11-month-old Willow is the first child born to Natalie and James Crowe of McDonough, GA. They were so excited to welcome a baby into their family and could not have felt more blessed. Nine months ago, Willow’s mom noticed several bumps pop up on her back and belly which their Pediatrician thought were hormone bumps or possibly a heat rash. Willow was prescribed steroid cream, but after no change, they returned back to the pediatrician’s office, only to be diagnosed with eczema. After trying a different steroid cream with no real results, their doctor gave them a referral to be seen by a pediatric dermatologist.

Willow was seen by two different dermatologists who both claimed her symptoms to be eczema related. To get a more accurate diagnosis, a biopsy was done of the main rash on Willow's back, but the results still pointed to eczema. Willow visited many different pediatric dermatologists and tried all their suggestions. After countless creams and lotions, bath washes, laundry detergent, steroid creams, EXTENSIVE diets for Natalie who was breastfeeding, and for Willow, there was still NO noticeable change.

Willow continued to suffer as the rash on her back had become increasingly irritated and painful. She was put on two new medications that finally offered some relief but did not clear up the rash. She was also placed on an oral steroid that helped clear the rash on her back, but the bright red bumps in her groin area did not improve. At Willow’s next dermatologist appointment, her doctor asked for the bumps on her groin to be biopsied.

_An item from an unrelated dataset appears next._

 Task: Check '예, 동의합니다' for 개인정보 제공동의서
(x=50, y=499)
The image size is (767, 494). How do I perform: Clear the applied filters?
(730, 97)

The Crowes got the call with the results. It was Langerhans Cell Histiocytosis (LCH).

Langerhans Cell Histiocytosis (LCH) is a disorder in which the body makes too many dendritic cells. These cells play a role in the body’s immune system. Langerhans cells are a form of dendritic cell, or histiocyte, which is mostly found in the skin, lungs, stomach and intestines. In LCH, these cells build up in various tissues and cause damage. LCH is not a cancer, but it shares similarities to some cancers and often requires treatment with chemotherapy.